── SELECTION ──
BSA Film Friday: 08.16.19

Our weekly focus on the moving image and art in the streets. And other oddities.

Now screening :
1. Calligrafreaks Project – A New Era of Writing
2. Who Is My Brother?
3. Graffiti Hunting In NYC – Beyond The Streets 2019 Via Migz Tatz
4. Gray Mountain, Green Room
5. CARDI B Interviews Bernie Sanders

BSA Special Feature: Calligrafreaks Project – A New Era of Writing

In a collaborative gallery space or at a barbecue on Devil’s Mountain, Berlin’s calligraffiti writers and artists are showing off the attitude and exactitude of the city as well as the evolution of this artform.

Hosted by Theosone at the “Scriptorium Berlin” and curated by Makearte, a  small selection of scientists artists are convened at the Letters Temple where artists create an exhibition with lucid and ornate letter skillz. Later on Devil’s Mountain (Tefelsberg) they paint together for the first time.
───
── SUPPLIED DATA ──
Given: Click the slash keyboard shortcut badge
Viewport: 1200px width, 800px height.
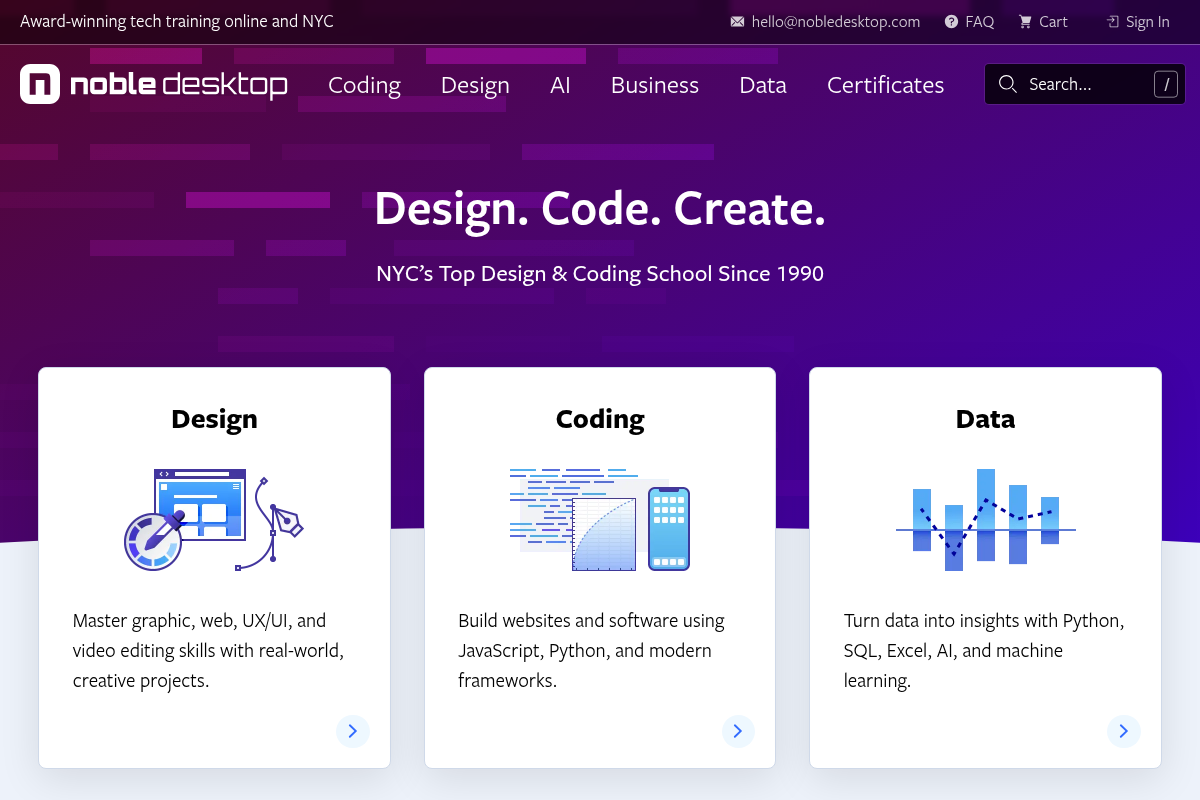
───
DIRECTION 1:
Name every film that the Film Friday post lists under "Now screening".
DIRECTION 2:
In the Film Friday post, who curated the Calligrafreaks Project at the "Scriptorium Berlin"?
DIRECTION 3:
Continue the Film Friday post from its last sentence about painting on Devil's Mountain.
The listing plays no part in what is asked here.

RESPONSE 1:
1. Calligrafreaks Project – A New Era of Writing
2. Who Is My Brother?
3. Graffiti Hunting In NYC – Beyond The Streets 2019 Via Migz Tatz
4. Gray Mountain, Green Room
5. CARDI B Interviews Bernie Sanders

RESPONSE 2:
Makearte curated it.

RESPONSE 3:
Artists include Theosone, Stohead, Warios, Naok Write, Jan Koke Parisurteil, Scon, Alpha Skao, Belloskoni, YAT, Drury Brennan, CRBZ, Schriftzug, Reano Feros, Paindesign, Alot, Bello, Cay Miles, Naok Write, Scon, Schriftzug, Parisurteil, CRBZ, Reano Feros, YAT.

The sound and editing are sharply done by Abstract Monollog with a certain finesse as well.

Who Is My Brother? A Film about artist Ben Farleigh by his brother Jacob Perlmutter

Those kooky middle class artists, making crafty art and movies about each other. Simply loveable aren’t they?

Graffiti Hunting In NYC – Beyond The Streets 2019 Via Migz Tatz

Migz Tatz takes people on graffiti hunting escapades on the regular. Here is his hand-made trip to the Beyond the Streets exhibit in Williamsburg, Brooklyn currently on display – and now extended into late September. Not everyone can get to New York so this is one guys personal experience walking through the exhibit.

Gray Mountain, Green Room

Another homemade video tour without complete attribution to the artists, Jared Amiljo-Wardie wanders along U.S. HWY89 in Arizona. He happens upon a collection of illegal artworks from Gray Mountain that BSA published years ago. It is good to see that an arid climate preserves many of these works – even if he doesn’t know who they are by – because he thinks of them as part of his film making expression. He also describes his adventure with a poetic cadence.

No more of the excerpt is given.